= Under This Roof =

Under This Roof is a 1940 play in 2 Acts and 7 scenes by Boston lawyer, activist and writer Herbert B. Ehrmann, who had earlier achieved fame as the defense attorney in the Sacco and Vanzetti trial in 1920. Set inside an old New England household outside of Boston, the play is a historical drama revolving around the lives of three generations of a single American family from 1864 to 1917. The central character is Cornelia Thayer who marries the wealthy and snobbish Boston financier Ezra Warren after rejecting a proposal from his brother Gibeon Warren; a man leaving to seek his fortune as a pioneer in the Western United States. The play had its world premiere at the Red Barn Theatre in Westboro, Massachusetts on July 23, 1940 with a cast that included Alice Wiley as Cornelia Warren (nee Thayer), Wendell Corey as Ezra Warren, Michael St. Angel as Gibeon Warren, Helen Walker as Eileen O'Shaughnessy, John Taylor as Senator Flower, and Conway Washburn as Mr. Gassaway.

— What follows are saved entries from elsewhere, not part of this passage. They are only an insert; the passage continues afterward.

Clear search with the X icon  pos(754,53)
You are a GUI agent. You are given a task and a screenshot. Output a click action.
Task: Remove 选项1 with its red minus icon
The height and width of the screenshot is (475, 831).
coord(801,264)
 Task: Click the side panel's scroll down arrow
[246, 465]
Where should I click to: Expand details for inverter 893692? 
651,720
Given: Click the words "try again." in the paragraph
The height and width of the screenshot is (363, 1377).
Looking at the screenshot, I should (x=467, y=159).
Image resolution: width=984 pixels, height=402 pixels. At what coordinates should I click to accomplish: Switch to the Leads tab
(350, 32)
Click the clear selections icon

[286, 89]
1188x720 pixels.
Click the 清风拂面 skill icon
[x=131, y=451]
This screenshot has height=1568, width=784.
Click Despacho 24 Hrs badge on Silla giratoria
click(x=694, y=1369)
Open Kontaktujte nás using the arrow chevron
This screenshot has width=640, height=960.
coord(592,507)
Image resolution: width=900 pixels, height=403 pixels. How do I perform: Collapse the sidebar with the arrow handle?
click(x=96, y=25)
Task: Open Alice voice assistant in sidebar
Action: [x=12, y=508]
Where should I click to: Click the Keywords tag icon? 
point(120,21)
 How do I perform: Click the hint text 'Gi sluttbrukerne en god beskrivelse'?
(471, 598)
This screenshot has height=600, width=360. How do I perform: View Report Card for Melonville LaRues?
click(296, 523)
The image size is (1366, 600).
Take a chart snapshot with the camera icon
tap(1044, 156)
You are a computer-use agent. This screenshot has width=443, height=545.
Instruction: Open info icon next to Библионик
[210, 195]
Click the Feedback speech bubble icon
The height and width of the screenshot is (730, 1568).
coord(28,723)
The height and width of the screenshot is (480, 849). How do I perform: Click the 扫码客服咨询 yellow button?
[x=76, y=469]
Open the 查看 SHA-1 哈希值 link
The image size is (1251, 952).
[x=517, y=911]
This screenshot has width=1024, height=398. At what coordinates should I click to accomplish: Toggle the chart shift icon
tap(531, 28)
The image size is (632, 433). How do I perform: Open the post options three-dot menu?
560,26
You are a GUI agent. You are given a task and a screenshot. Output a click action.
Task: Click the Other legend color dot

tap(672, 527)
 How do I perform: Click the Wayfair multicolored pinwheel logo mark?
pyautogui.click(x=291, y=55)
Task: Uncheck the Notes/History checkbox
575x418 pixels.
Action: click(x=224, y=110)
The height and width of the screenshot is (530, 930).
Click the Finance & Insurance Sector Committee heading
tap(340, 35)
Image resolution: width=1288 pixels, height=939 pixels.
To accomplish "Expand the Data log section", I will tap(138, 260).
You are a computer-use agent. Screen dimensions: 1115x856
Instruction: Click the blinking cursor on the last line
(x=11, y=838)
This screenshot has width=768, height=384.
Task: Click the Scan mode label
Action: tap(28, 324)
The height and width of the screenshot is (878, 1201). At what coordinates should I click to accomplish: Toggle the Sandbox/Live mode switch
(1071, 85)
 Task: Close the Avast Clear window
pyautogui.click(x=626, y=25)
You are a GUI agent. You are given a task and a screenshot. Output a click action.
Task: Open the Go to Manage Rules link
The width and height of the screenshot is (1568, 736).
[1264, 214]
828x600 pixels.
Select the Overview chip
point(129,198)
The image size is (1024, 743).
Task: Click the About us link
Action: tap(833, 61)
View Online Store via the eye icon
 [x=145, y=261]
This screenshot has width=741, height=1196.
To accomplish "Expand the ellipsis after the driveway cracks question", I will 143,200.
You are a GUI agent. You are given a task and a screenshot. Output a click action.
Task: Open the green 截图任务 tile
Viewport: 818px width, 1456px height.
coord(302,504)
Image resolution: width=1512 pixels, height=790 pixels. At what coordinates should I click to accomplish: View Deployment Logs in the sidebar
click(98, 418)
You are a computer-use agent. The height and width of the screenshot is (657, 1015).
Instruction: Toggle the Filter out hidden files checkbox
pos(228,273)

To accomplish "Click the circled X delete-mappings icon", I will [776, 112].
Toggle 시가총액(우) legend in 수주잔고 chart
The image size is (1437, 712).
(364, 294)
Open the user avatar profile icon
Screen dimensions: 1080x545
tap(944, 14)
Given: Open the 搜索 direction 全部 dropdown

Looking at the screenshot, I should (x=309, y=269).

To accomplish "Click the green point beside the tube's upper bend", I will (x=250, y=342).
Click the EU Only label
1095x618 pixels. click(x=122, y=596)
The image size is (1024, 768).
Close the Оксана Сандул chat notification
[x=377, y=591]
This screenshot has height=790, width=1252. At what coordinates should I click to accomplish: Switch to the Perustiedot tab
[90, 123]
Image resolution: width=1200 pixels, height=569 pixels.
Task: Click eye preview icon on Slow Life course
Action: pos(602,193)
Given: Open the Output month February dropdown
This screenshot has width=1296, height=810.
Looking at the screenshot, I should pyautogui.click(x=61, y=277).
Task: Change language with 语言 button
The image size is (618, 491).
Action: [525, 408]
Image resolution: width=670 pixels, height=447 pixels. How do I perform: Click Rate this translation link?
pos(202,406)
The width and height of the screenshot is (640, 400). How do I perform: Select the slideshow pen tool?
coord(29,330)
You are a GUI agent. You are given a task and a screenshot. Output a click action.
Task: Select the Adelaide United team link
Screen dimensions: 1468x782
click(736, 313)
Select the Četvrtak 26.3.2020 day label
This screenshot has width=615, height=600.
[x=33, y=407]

The play was staged on Broadway at the Windsor Theatre; opening for performances on February 22, 1942 and closing the following March 7 after 17 performances. This production was produced by Russel Lewis and Rita Hassan, and directed by Russel Lewis. Scenic designs were done by Perry Watkins, the first African-American to design a Broadway show (working earlier in the Mamba's Daughters). The cast was led by Barbara O'Neil, the actress who portrayed Scarlett O'Hara's mother in Gone With The Wind, in the role of Cornelia Warren. Other cast members included Russell Hardie as Ezra Warren, Peter Hobbs as Gibeon Warren, John Draper as David Warren, George L. Spaulding as Abner Warren, Harlan Briggs as Mr. Gassaway, Watson White as Senator Flower, Howard St. John as Horace Drury, Walter Burke as Shawn O'Shaughnessy, and Louise Galloway as Granny Warren.